Tony Baker testifies to the haunting power of those opening lines but admits it takes him some time (partly because he is not responding to the poem as a part of Book of the Boat, which he does not know) to realise that ‘locked’ refers to the lock gates of the canals leading to the Thames. But he misses the sinister undertone of the repetition of the word ‘locked’ from a poet whose work is full of protest against incarceration. ‘Knock and lock my sleeping’ is the fourth line of one of his most famous poems, ‘Cycles One: On Dover Borstal’, a poem featuring an institution where Griffiths had spent some time, knocked about and locked up.  (collected earlier p. 64) The beauty is obviously the boat (remember it has a ‘lovely’ motor, when it works) but it is held captive by the canal banks and lock gates. Griffiths admits of rudimentary navigational skills which means the boat beats against its prison walls, the word ‘bound’ neatly illustrating the iterative patterns of sound and the subtle shading of the theme of containment:

Blundering, to be blunt about it
in the darkest bits of the canal, night-bound
bound into a dark alley (MF 39)

The repeating ‘night-bound. bound’ of the unlineated version reads very strangely, without enjambment to separate the repetition, to hold the binding of the over-arching night off from the binding confinement of the London canalbank. Characteristically in the ‘sea shanty’ entunement of the voyage we do not experience our mariners running into ‘some fishermen on the way, who slung a handful or two of maggots in retaliation’ at this point, as we do in the prose. (p. 16 boat ) 

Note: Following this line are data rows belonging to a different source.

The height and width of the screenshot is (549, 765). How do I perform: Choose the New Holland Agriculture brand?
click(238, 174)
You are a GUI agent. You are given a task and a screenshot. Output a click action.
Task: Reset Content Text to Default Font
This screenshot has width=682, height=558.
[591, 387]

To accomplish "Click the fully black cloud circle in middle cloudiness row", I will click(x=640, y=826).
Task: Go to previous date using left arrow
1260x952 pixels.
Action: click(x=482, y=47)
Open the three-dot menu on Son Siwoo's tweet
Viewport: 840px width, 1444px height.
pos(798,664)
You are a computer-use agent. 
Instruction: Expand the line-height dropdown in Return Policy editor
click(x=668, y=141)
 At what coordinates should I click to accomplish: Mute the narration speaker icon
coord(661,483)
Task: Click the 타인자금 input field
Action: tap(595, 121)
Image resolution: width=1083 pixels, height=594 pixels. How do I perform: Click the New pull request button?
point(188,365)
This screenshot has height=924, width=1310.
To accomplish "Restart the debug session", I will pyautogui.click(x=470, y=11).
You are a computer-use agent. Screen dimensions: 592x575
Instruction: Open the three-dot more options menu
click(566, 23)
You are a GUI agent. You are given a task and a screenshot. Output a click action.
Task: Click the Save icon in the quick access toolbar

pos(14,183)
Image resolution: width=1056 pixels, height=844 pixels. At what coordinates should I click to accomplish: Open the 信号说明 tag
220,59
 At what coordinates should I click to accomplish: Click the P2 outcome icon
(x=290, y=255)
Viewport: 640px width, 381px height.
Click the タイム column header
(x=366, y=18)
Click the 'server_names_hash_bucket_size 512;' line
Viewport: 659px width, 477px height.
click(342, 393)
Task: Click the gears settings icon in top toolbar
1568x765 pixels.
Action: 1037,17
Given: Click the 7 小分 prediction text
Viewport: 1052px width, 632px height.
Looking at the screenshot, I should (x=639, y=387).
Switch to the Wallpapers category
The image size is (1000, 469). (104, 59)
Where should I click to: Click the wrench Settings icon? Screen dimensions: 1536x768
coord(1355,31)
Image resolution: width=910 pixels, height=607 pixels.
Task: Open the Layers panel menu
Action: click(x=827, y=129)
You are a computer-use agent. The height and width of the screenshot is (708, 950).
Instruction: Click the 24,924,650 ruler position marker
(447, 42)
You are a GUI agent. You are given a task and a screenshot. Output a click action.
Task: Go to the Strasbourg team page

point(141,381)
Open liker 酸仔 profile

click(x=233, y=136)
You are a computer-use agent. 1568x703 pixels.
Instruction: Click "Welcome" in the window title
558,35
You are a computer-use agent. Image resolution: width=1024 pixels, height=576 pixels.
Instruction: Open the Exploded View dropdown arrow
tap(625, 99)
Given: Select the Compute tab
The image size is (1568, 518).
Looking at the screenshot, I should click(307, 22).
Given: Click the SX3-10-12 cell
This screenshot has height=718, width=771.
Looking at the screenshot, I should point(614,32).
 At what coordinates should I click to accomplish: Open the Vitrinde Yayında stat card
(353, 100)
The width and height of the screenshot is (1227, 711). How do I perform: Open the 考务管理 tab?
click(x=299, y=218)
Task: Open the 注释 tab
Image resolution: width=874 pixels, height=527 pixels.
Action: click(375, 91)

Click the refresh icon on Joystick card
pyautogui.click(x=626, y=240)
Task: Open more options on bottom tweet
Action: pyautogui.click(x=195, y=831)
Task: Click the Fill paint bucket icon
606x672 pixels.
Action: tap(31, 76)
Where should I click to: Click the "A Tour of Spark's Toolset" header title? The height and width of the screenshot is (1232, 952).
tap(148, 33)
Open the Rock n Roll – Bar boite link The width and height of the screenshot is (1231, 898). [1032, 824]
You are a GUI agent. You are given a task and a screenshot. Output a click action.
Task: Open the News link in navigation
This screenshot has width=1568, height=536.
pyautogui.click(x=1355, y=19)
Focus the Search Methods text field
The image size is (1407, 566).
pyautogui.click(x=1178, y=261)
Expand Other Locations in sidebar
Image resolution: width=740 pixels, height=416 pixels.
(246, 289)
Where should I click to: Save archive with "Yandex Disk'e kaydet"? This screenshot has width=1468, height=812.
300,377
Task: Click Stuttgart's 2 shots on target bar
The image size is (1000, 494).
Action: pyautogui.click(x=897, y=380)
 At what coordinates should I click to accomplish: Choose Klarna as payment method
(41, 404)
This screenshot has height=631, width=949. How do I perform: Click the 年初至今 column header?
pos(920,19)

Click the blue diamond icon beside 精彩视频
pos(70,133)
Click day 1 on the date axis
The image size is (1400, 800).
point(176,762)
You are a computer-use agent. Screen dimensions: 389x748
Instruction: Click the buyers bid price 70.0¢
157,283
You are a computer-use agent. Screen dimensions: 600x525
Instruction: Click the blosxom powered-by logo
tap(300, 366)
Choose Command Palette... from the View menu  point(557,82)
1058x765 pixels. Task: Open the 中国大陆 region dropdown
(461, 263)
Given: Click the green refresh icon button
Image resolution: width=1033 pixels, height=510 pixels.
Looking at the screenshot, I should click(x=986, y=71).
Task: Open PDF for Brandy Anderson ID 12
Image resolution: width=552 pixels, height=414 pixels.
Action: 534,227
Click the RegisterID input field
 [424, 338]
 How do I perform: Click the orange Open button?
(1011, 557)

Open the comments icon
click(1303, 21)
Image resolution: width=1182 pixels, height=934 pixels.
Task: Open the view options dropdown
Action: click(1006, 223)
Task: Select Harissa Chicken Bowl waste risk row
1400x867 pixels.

I have looked forward to the day when the beauty of the Anglo-Saxon alliterative haiku sea-shanties would be re-united in our reading experience with the slapstick prose and now they are in the second volume of Griffiths’ Collected. (The orthography is standardised in print, of course.) The original book as a whole, in its idiosyncratic, limited form, presents not just texts for later assimilation in various other publications, bigger and better; its careful dovetailing of form and function of text (of various kinds) and its presentation as a whole (or at least a complete provisional presentation as ‘book’ as its title asserts) offers a reading (and viewing) experience that cannot be had in any other way, that brings us (with image and text bearing the imprint of Griffiths’ own hand, not unlike the manuscript culture that preceded and overlapped the introduction of printing) close to a formal object that demands our readerly encounter to form it in our making. The poesis of text and medium is handed over bodily to the reader who is then responsible for its final form in cognition and recognition. One of the ‘contents’ received is an expanded sense of book making as form. Griffiths’ book is a singular and brilliant example of that, but I suspect some of the small press pamphlets being produced now – as well as, in their different ways, digital enterprises where medium has created the possibility of the medium’s own new message – are engaged in small scale (and small press) counter-enterprises against the world of the big publishers who might (still) not recognise this work – prose as well as verse – as poetry. In its genial scriptural resistance, Griffiths’ book is an anti-commodity, for the ‘labour which made it retains its visibility’. (Ed 1985 alp).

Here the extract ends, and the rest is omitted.